In the forum thread on buffered insertion, what condition would keep the second version from being implemented efficiently in terms of the first?

#### DOCUMENT EXCERPT
• • •

Steven Watanabe wrote:
AMDG
Eric Niebler <eric <at> boost-consulting.com> writes:
My point is, the phrase "if you want buffering" doesn't make any sense. The user (or generic algorithm) doesn't know and shouldn't care what the optimal insertion strategy for a given series type is.
Is there any data structure for which buffering actually helps?
If we're talking about buffering of sorted data being appended to the end of a sequence, then I think I agree with you. No *useful* data structure comes to mind. But IMO the problem is larger than "buffering sorted data being appended to the end of a sequence." More below.
Let's back up. Why do you believe that
back_insert (v1, from1, to1) back_insert (v2, from2, to2) back_insert (v3, from3, to3)
should be lower-level than
begin transmission back_insert (v1, from1, to1) back_insert (v2, from2, to2) back_insert (v3, from3, to3) end transmission
?
It is possible to implement either in terms of the other so in a sense neither one is intrinsically "lower-lever."
I disagree with this. If anything non-trivial is going on in commit(), then the second version cannot be *efficiently* implemented in terms of the first, which means the second is necessarily the more primitive of the two.
The first is simpler.
Agreed.
I do not think the second gains enough flexibility to justify the added complexity.
This is a judgment call, and I have done a poor job justifying the added complexity.

• • •

#### DATA RECORDS

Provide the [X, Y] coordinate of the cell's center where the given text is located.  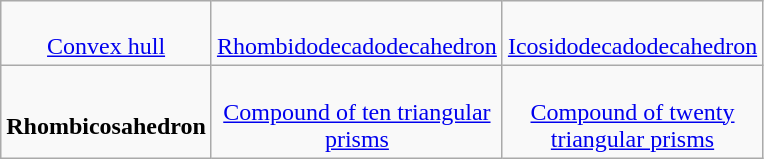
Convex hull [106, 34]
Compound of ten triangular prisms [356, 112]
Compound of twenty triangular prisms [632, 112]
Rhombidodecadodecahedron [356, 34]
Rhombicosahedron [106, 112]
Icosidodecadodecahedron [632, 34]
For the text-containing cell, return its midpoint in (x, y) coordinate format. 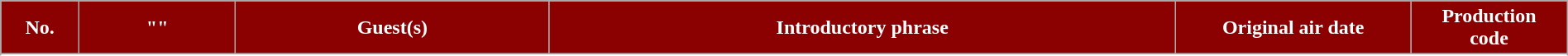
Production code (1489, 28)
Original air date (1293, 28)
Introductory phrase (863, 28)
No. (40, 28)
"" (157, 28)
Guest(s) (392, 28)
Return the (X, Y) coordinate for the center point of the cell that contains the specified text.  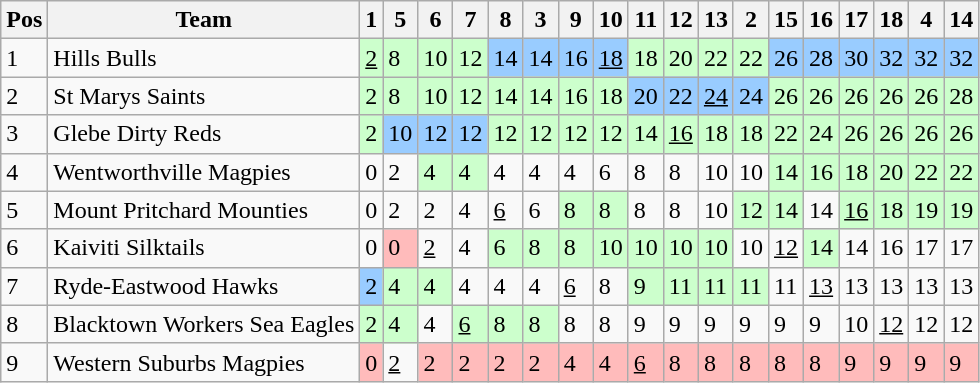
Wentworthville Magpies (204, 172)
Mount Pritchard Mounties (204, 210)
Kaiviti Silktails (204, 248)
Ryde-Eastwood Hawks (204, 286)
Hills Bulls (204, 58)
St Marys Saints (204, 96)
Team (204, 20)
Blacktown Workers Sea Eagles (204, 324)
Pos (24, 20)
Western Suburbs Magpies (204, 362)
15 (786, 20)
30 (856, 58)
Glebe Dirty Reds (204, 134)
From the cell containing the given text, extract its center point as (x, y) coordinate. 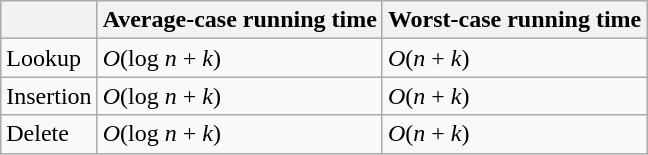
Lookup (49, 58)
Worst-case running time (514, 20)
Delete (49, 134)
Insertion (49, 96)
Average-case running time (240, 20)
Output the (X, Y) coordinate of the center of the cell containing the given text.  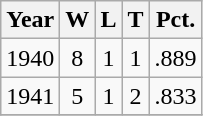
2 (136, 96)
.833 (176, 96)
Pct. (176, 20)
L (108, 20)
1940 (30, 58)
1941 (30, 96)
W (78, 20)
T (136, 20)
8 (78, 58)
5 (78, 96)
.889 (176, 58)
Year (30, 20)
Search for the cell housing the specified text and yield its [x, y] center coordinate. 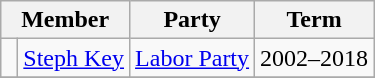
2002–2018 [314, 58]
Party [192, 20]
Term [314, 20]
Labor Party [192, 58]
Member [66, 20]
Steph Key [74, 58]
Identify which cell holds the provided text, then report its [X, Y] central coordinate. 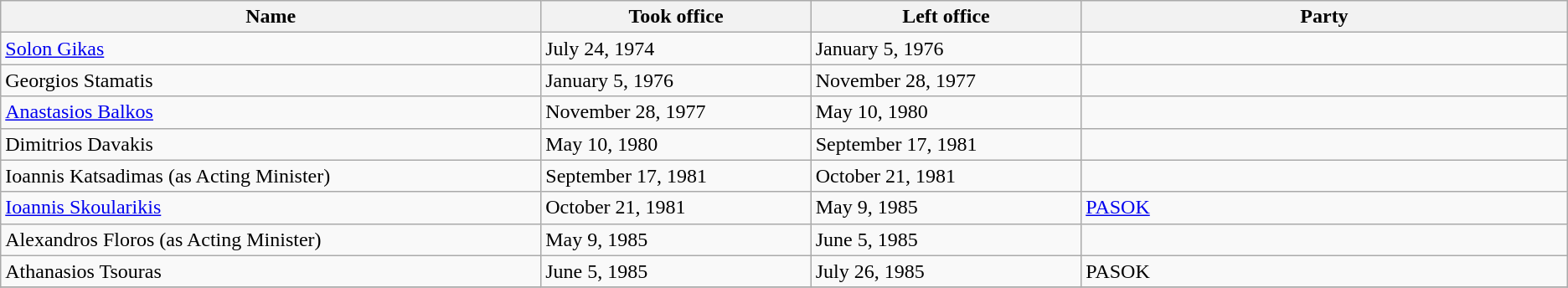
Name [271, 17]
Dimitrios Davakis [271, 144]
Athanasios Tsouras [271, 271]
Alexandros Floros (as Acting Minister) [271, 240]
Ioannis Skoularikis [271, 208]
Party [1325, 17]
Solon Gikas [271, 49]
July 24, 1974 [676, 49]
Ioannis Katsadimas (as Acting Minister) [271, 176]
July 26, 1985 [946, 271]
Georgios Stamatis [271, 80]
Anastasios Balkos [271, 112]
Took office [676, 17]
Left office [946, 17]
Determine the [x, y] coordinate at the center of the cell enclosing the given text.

• • •

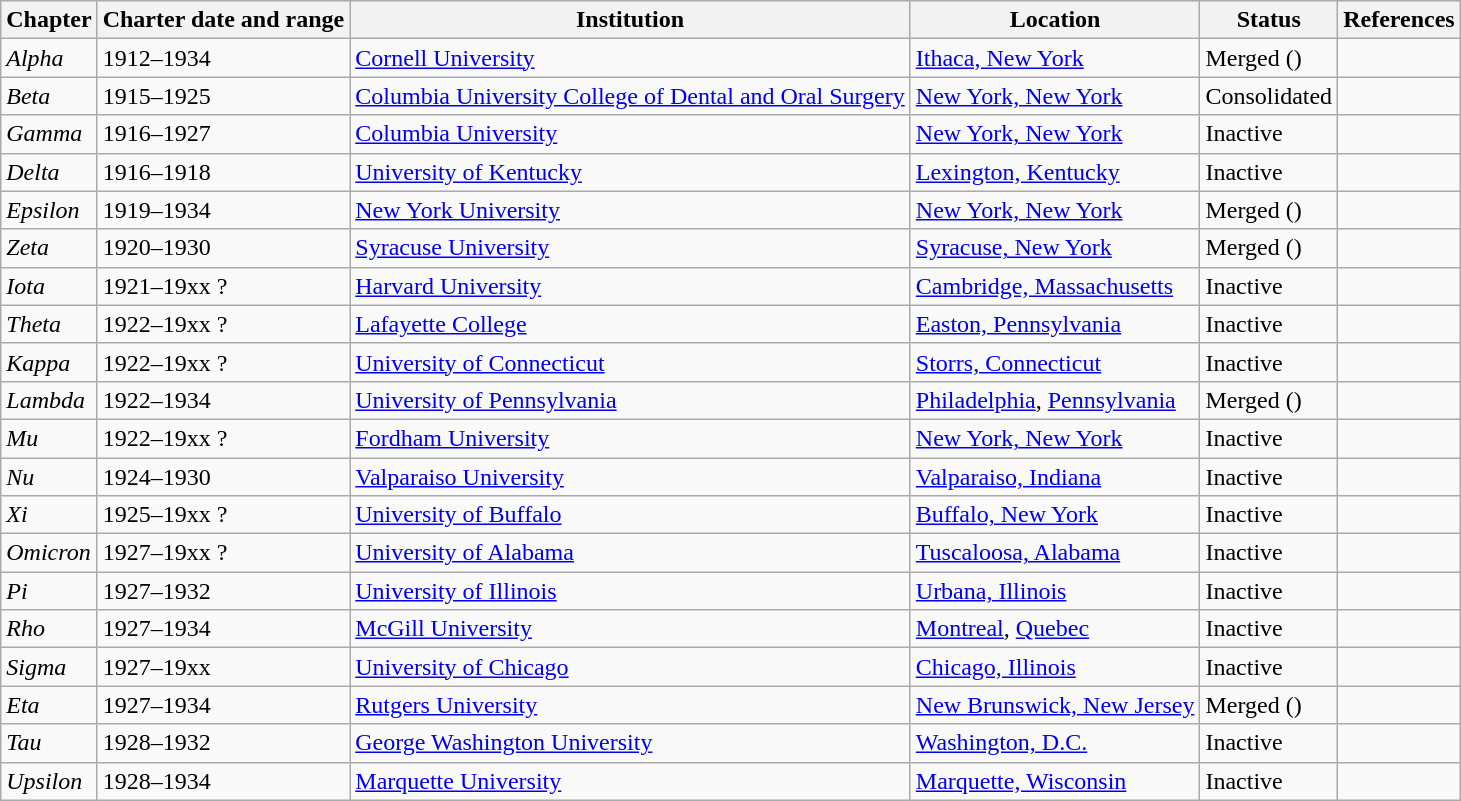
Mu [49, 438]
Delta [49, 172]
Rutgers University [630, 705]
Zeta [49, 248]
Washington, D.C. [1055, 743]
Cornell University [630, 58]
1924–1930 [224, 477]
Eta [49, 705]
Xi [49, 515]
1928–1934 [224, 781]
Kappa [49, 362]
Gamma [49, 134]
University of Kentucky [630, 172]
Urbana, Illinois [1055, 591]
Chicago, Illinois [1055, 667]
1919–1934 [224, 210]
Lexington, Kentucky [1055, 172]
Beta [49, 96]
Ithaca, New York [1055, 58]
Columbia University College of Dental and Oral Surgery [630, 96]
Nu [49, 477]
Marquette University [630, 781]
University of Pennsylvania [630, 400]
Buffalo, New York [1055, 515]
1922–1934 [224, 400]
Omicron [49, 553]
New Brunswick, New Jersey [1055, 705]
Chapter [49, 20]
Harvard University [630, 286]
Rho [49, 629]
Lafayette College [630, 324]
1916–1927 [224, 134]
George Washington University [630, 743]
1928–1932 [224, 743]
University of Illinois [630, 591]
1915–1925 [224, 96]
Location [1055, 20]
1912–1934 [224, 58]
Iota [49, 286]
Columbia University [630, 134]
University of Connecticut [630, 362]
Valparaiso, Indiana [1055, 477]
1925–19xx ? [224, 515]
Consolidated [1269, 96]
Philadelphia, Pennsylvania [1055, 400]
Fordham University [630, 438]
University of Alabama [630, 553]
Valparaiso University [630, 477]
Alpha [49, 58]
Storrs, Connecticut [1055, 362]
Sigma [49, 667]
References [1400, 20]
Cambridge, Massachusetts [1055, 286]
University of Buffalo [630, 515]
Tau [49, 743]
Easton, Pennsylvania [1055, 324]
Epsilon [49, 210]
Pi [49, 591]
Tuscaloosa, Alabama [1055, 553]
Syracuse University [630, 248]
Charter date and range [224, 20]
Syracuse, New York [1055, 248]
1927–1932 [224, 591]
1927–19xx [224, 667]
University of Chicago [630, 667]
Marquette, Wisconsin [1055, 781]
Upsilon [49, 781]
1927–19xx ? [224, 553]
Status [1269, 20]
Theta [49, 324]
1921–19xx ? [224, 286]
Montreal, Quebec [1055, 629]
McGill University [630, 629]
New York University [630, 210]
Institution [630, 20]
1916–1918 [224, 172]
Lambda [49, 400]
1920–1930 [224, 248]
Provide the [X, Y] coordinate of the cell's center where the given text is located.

• • •

#### WORKED ANSWER
Anything non-trivial going on in commit().